The problem:
Look below for the line with "Navigate to the mainClass ProgramKt reference", then repeat it and all lines after it, exactly, minus any pictures.
════════════════════
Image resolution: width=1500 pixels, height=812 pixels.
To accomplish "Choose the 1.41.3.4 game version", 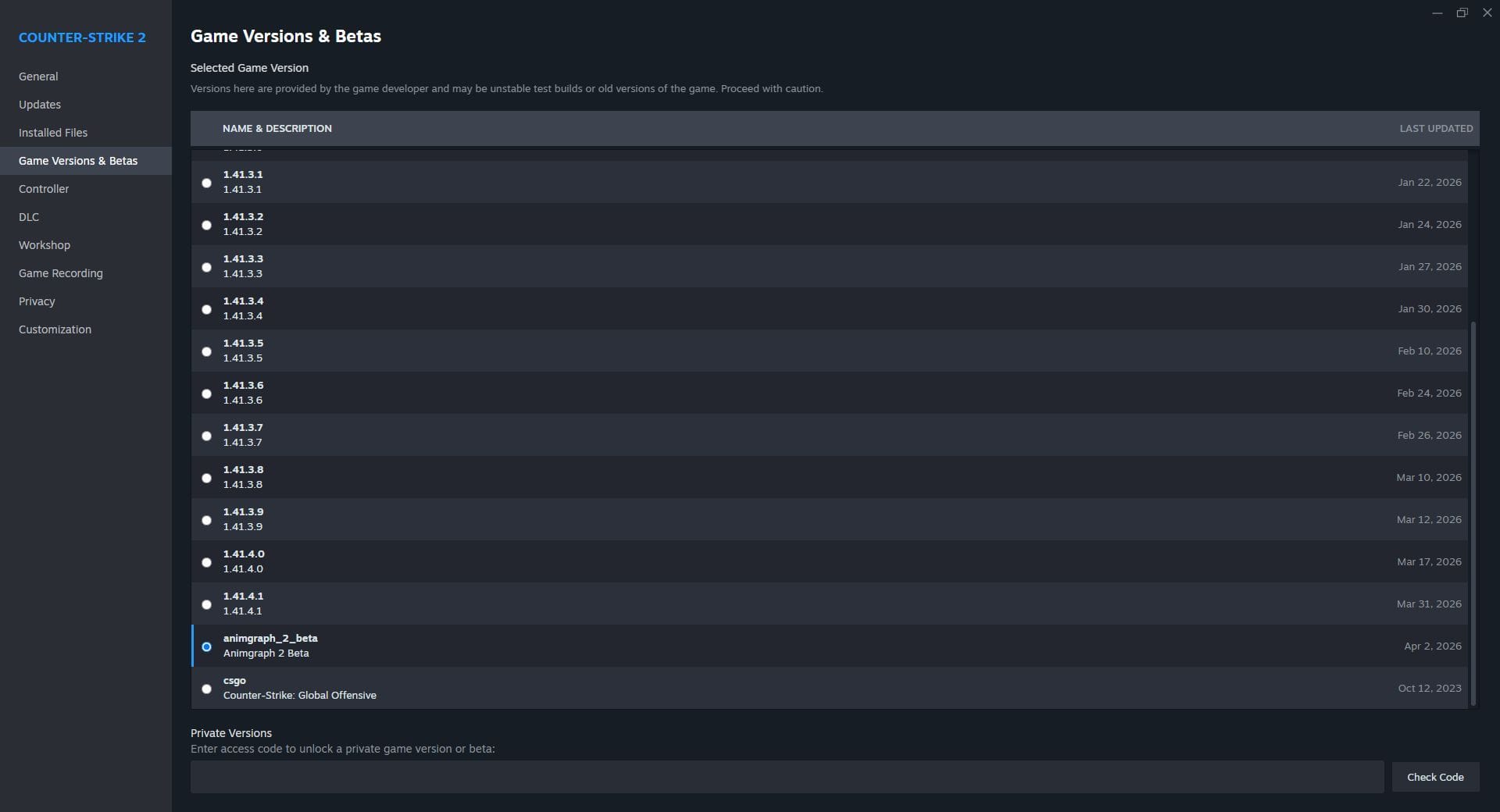I will 206,309.
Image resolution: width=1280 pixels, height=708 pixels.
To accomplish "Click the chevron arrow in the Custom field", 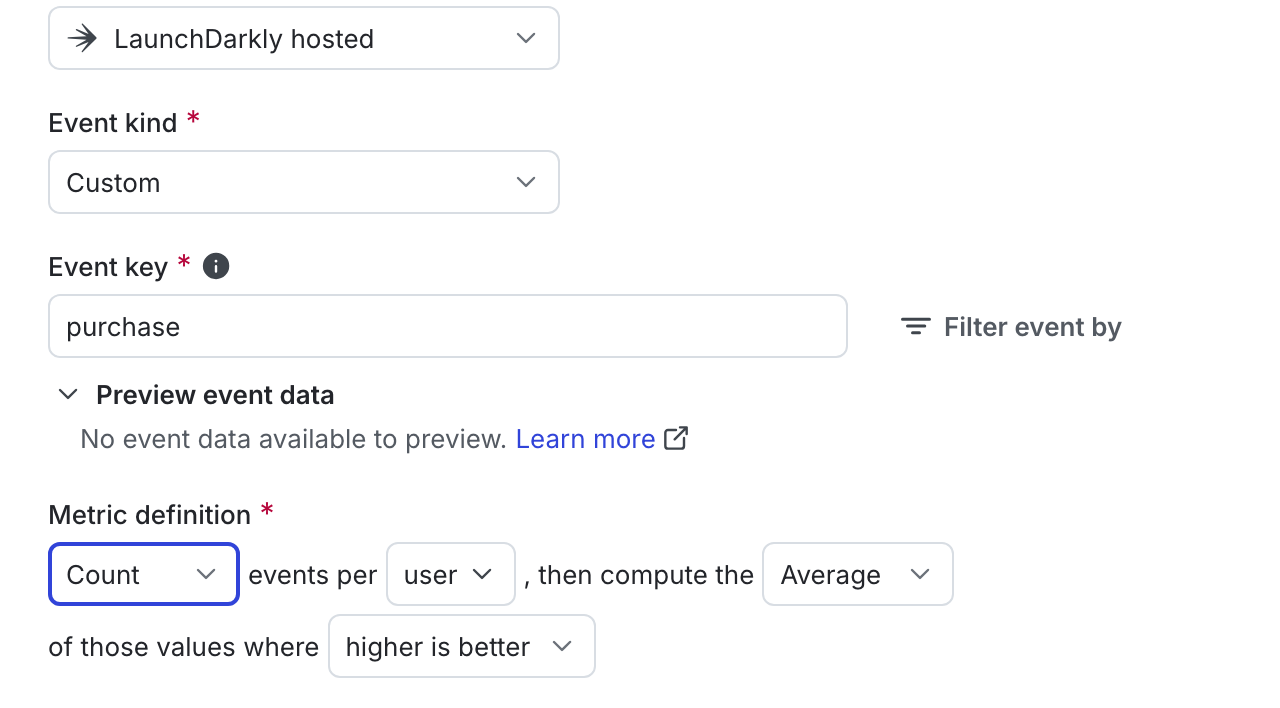I will (x=525, y=182).
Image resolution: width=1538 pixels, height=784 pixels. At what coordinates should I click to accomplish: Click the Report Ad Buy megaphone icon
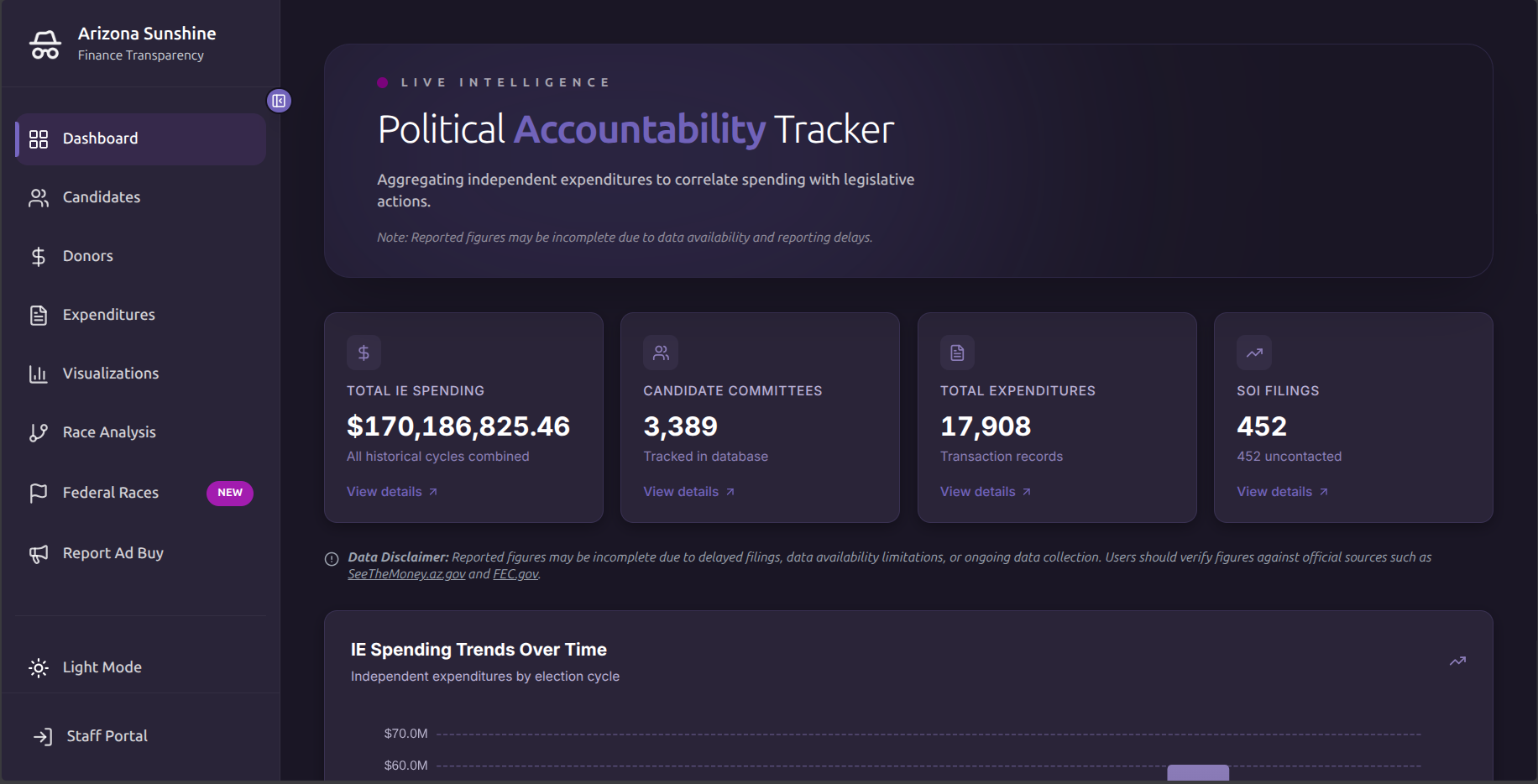tap(39, 553)
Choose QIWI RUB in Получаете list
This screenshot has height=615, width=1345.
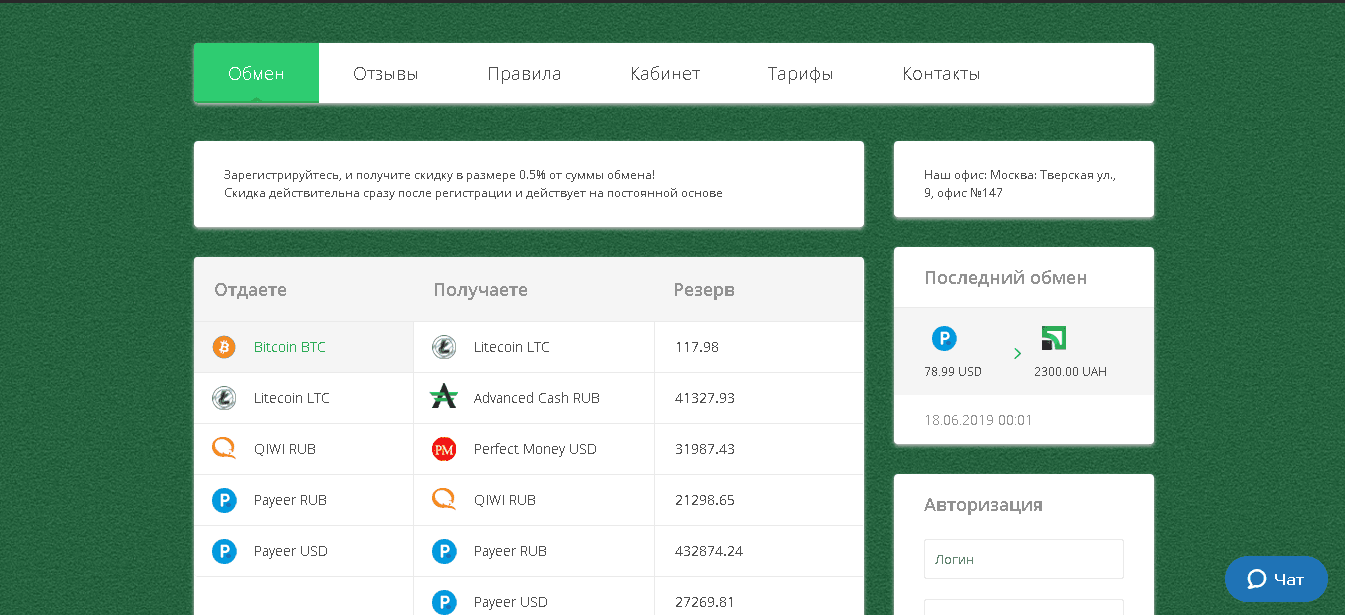click(505, 500)
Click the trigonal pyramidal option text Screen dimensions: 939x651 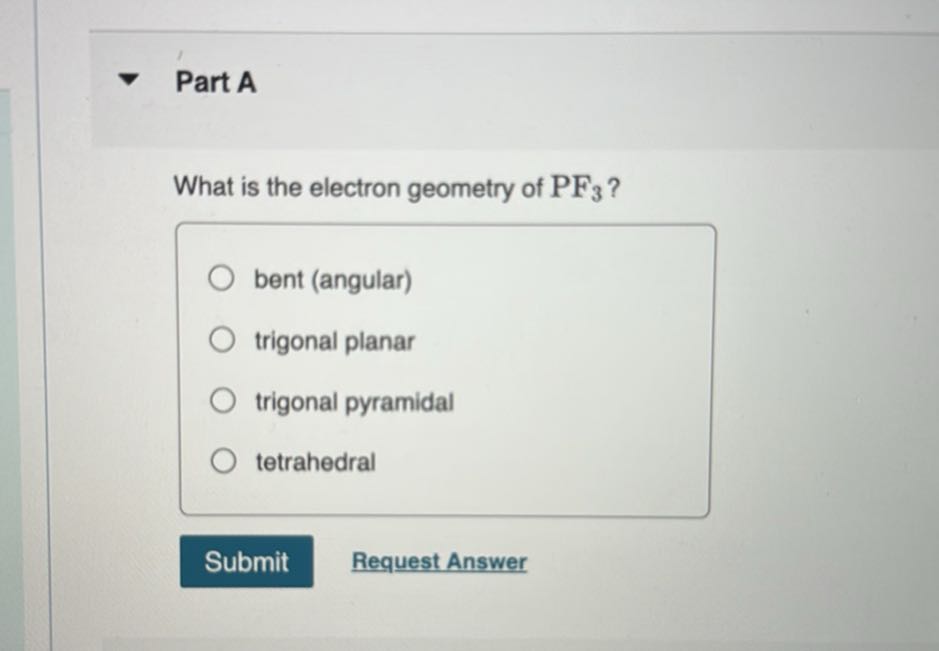354,401

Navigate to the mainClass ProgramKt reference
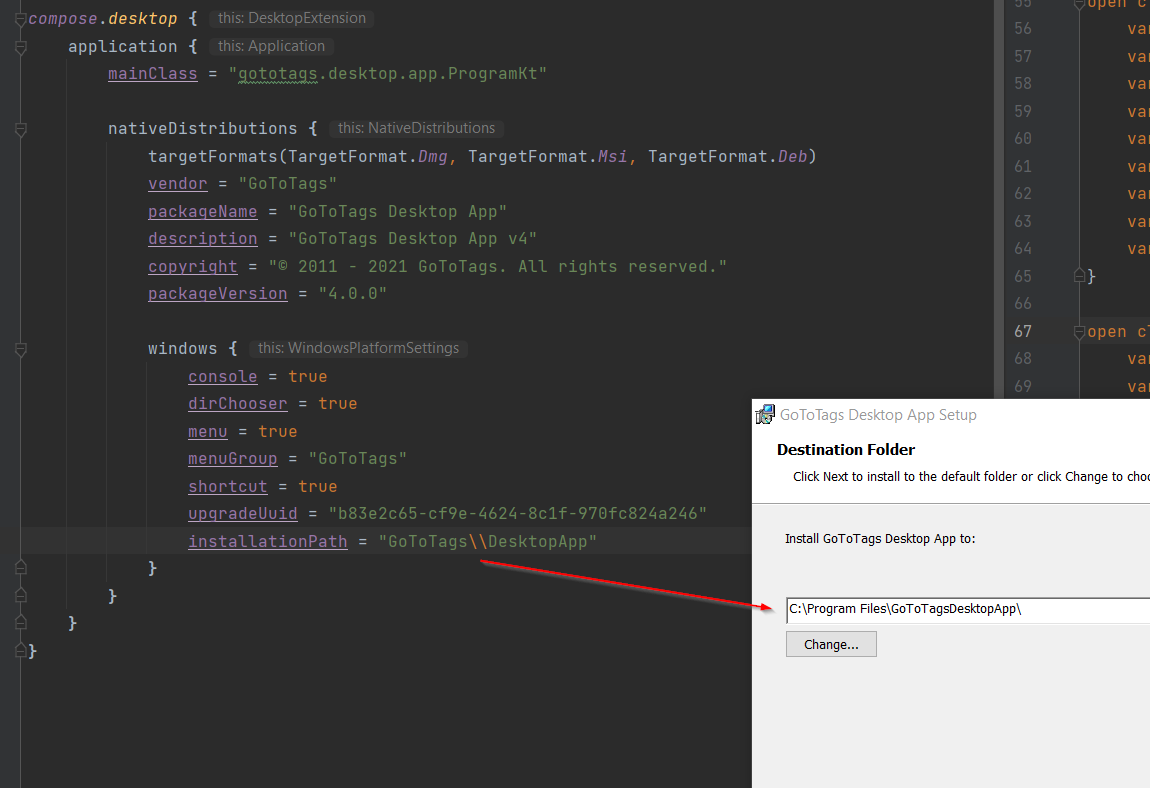pyautogui.click(x=152, y=73)
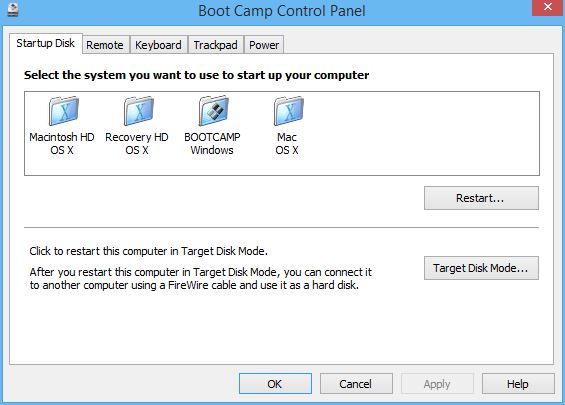Click the Boot Camp icon in title bar
The height and width of the screenshot is (405, 565).
point(13,10)
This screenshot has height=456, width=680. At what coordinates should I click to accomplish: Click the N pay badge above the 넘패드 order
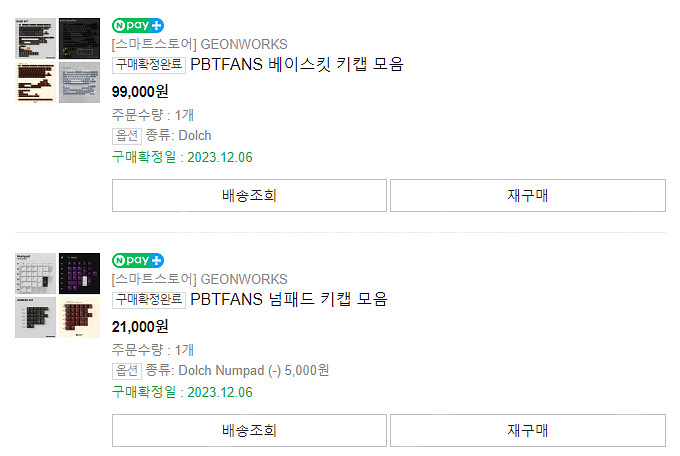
════════════════════
Written answer:
Navigate to the mainClass ProgramKt reference
pyautogui.click(x=152, y=73)
Click the Boot Camp icon in title bar
The height and width of the screenshot is (405, 565).
point(13,10)
This screenshot has height=456, width=680. At what coordinates should I click to accomplish: Click the N pay badge above the 넘패드 order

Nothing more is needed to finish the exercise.